ACTION ITEM. Type each record below again, with the same words.

(Source records)
----------

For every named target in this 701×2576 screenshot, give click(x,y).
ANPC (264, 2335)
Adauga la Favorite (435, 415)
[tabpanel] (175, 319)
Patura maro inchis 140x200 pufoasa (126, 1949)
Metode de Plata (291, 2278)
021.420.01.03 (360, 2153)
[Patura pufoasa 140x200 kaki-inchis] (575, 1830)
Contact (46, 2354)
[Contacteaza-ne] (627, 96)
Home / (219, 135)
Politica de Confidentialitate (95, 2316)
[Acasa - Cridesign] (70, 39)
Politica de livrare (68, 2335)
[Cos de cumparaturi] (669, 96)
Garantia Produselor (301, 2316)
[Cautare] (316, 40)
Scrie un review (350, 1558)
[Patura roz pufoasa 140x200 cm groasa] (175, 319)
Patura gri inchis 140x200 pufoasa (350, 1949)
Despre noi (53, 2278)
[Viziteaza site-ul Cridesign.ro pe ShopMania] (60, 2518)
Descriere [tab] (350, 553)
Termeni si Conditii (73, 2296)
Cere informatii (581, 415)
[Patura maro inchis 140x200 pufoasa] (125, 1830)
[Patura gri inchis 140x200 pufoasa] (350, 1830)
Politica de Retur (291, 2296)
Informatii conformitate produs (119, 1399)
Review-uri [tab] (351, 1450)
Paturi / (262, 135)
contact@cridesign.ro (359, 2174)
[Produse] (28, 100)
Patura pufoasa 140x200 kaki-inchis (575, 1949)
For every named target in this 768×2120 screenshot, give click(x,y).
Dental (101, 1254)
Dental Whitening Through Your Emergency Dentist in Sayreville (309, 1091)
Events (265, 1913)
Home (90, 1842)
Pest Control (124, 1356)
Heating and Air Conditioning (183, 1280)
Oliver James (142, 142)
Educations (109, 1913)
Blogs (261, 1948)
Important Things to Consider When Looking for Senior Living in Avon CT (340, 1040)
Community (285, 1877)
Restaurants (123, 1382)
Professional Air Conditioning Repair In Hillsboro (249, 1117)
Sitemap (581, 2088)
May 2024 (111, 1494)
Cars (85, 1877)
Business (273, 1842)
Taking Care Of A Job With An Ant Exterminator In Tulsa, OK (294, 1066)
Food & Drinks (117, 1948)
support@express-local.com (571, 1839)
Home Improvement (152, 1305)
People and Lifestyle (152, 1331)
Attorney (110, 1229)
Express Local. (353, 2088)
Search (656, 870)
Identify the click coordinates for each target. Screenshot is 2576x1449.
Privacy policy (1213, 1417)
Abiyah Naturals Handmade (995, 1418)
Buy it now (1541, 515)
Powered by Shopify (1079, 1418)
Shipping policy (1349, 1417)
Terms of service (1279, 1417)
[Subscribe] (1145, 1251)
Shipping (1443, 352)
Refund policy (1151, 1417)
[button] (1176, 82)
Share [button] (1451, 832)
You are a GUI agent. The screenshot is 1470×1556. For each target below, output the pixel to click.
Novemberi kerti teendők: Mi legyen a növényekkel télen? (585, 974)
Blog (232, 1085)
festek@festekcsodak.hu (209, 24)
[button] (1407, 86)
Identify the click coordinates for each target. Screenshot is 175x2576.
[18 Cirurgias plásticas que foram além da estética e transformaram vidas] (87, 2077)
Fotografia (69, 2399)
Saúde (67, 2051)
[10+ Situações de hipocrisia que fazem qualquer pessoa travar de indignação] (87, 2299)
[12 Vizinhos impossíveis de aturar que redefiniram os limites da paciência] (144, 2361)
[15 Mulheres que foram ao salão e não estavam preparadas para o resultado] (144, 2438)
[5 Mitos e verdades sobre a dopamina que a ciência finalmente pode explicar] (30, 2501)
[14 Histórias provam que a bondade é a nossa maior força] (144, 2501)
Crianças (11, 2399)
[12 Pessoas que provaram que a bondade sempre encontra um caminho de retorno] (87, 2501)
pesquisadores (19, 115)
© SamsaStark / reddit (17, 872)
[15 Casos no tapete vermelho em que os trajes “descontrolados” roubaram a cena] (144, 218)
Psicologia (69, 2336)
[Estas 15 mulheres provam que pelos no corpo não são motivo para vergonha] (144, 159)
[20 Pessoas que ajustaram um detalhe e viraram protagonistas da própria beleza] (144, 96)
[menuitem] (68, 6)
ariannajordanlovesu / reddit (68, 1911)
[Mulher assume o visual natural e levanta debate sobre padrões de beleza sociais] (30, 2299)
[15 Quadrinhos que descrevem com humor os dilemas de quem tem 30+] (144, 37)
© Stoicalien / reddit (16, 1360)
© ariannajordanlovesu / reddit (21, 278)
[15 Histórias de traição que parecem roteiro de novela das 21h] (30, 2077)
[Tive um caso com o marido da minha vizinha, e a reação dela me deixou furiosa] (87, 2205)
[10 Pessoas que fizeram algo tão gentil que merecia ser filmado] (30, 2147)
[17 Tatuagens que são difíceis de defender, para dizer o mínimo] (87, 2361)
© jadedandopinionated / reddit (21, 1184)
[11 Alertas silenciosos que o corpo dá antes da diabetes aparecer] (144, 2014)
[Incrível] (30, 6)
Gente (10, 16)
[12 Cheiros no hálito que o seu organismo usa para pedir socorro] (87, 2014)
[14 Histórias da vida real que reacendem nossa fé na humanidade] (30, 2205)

----------

OUTPUT FOR THIS TASK.
For every named target in this 701×2576 screenshot, give click(x,y).
ANPC (264, 2335)
Adauga la Favorite (435, 415)
[tabpanel] (175, 319)
Patura maro inchis 140x200 pufoasa (126, 1949)
Metode de Plata (291, 2278)
021.420.01.03 (360, 2153)
[Patura pufoasa 140x200 kaki-inchis] (575, 1830)
Contact (46, 2354)
[Contacteaza-ne] (627, 96)
Home / (219, 135)
Politica de Confidentialitate (95, 2316)
[Acasa - Cridesign] (70, 39)
Politica de livrare (68, 2335)
[Cos de cumparaturi] (669, 96)
Garantia Produselor (301, 2316)
[Cautare] (316, 40)
Scrie un review (350, 1558)
[Patura roz pufoasa 140x200 cm groasa] (175, 319)
Patura gri inchis 140x200 pufoasa (350, 1949)
Despre noi (53, 2278)
[Viziteaza site-ul Cridesign.ro pe ShopMania] (60, 2518)
Descriere [tab] (350, 553)
Termeni si Conditii (73, 2296)
Cere informatii (581, 415)
[Patura maro inchis 140x200 pufoasa] (125, 1830)
[Patura gri inchis 140x200 pufoasa] (350, 1830)
Politica de Retur (291, 2296)
Informatii conformitate produs (119, 1399)
Review-uri [tab] (351, 1450)
Paturi / (262, 135)
contact@cridesign.ro (359, 2174)
[Produse] (28, 100)
Patura pufoasa 140x200 kaki-inchis (575, 1949)
For every named target in this 768×2120 screenshot, give click(x,y).
Dental (101, 1254)
Dental Whitening Through Your Emergency Dentist in Sayreville (309, 1091)
Events (265, 1913)
Home (90, 1842)
Pest Control (124, 1356)
Heating and Air Conditioning (183, 1280)
Oliver James (142, 142)
Educations (109, 1913)
Blogs (261, 1948)
Important Things to Consider When Looking for Senior Living in Avon CT (340, 1040)
Community (285, 1877)
Restaurants (123, 1382)
Professional Air Conditioning Repair In Hillsboro (249, 1117)
Sitemap (581, 2088)
May 2024 (111, 1494)
Cars (85, 1877)
Business (273, 1842)
Taking Care Of A Job With An Ant Exterminator In Tulsa, OK (294, 1066)
Food & Drinks (117, 1948)
support@express-local.com (571, 1839)
Home Improvement (152, 1305)
People and Lifestyle (152, 1331)
Attorney (110, 1229)
Express Local. (353, 2088)
Search (656, 870)
Identify the click coordinates for each target. Screenshot is 2576x1449.
Privacy policy (1213, 1417)
Abiyah Naturals Handmade (995, 1418)
Buy it now (1541, 515)
Powered by Shopify (1079, 1418)
Shipping policy (1349, 1417)
Terms of service (1279, 1417)
[Subscribe] (1145, 1251)
Shipping (1443, 352)
Refund policy (1151, 1417)
[button] (1176, 82)
Share [button] (1451, 832)
You are a GUI agent. The screenshot is 1470×1556. For each target below, output the pixel to click.
Novemberi kerti teendők: Mi legyen a növényekkel télen? (585, 974)
Blog (232, 1085)
festek@festekcsodak.hu (209, 24)
[button] (1407, 86)
Identify the click coordinates for each target. Screenshot is 175x2576.
[18 Cirurgias plásticas que foram além da estética e transformaram vidas] (87, 2077)
Fotografia (69, 2399)
Saúde (67, 2051)
[10+ Situações de hipocrisia que fazem qualquer pessoa travar de indignação] (87, 2299)
[12 Vizinhos impossíveis de aturar que redefiniram os limites da paciência] (144, 2361)
[15 Mulheres que foram ao salão e não estavam preparadas para o resultado] (144, 2438)
[5 Mitos e verdades sobre a dopamina que a ciência finalmente pode explicar] (30, 2501)
[14 Histórias provam que a bondade é a nossa maior força] (144, 2501)
Crianças (11, 2399)
[12 Pessoas que provaram que a bondade sempre encontra um caminho de retorno] (87, 2501)
pesquisadores (19, 115)
© SamsaStark / reddit (17, 872)
[15 Casos no tapete vermelho em que os trajes “descontrolados” roubaram a cena] (144, 218)
Psicologia (69, 2336)
[Estas 15 mulheres provam que pelos no corpo não são motivo para vergonha] (144, 159)
[20 Pessoas que ajustaram um detalhe e viraram protagonistas da própria beleza] (144, 96)
[menuitem] (68, 6)
ariannajordanlovesu / reddit (68, 1911)
[Mulher assume o visual natural e levanta debate sobre padrões de beleza sociais] (30, 2299)
[15 Quadrinhos que descrevem com humor os dilemas de quem tem 30+] (144, 37)
© Stoicalien / reddit (16, 1360)
© ariannajordanlovesu / reddit (21, 278)
[15 Histórias de traição que parecem roteiro de novela das 21h] (30, 2077)
[Tive um caso com o marido da minha vizinha, e a reação dela me deixou furiosa] (87, 2205)
[10 Pessoas que fizeram algo tão gentil que merecia ser filmado] (30, 2147)
[17 Tatuagens que são difíceis de defender, para dizer o mínimo] (87, 2361)
© jadedandopinionated / reddit (21, 1184)
[11 Alertas silenciosos que o corpo dá antes da diabetes aparecer] (144, 2014)
[Incrível] (30, 6)
Gente (10, 16)
[12 Cheiros no hálito que o seu organismo usa para pedir socorro] (87, 2014)
[14 Histórias da vida real que reacendem nossa fé na humanidade] (30, 2205)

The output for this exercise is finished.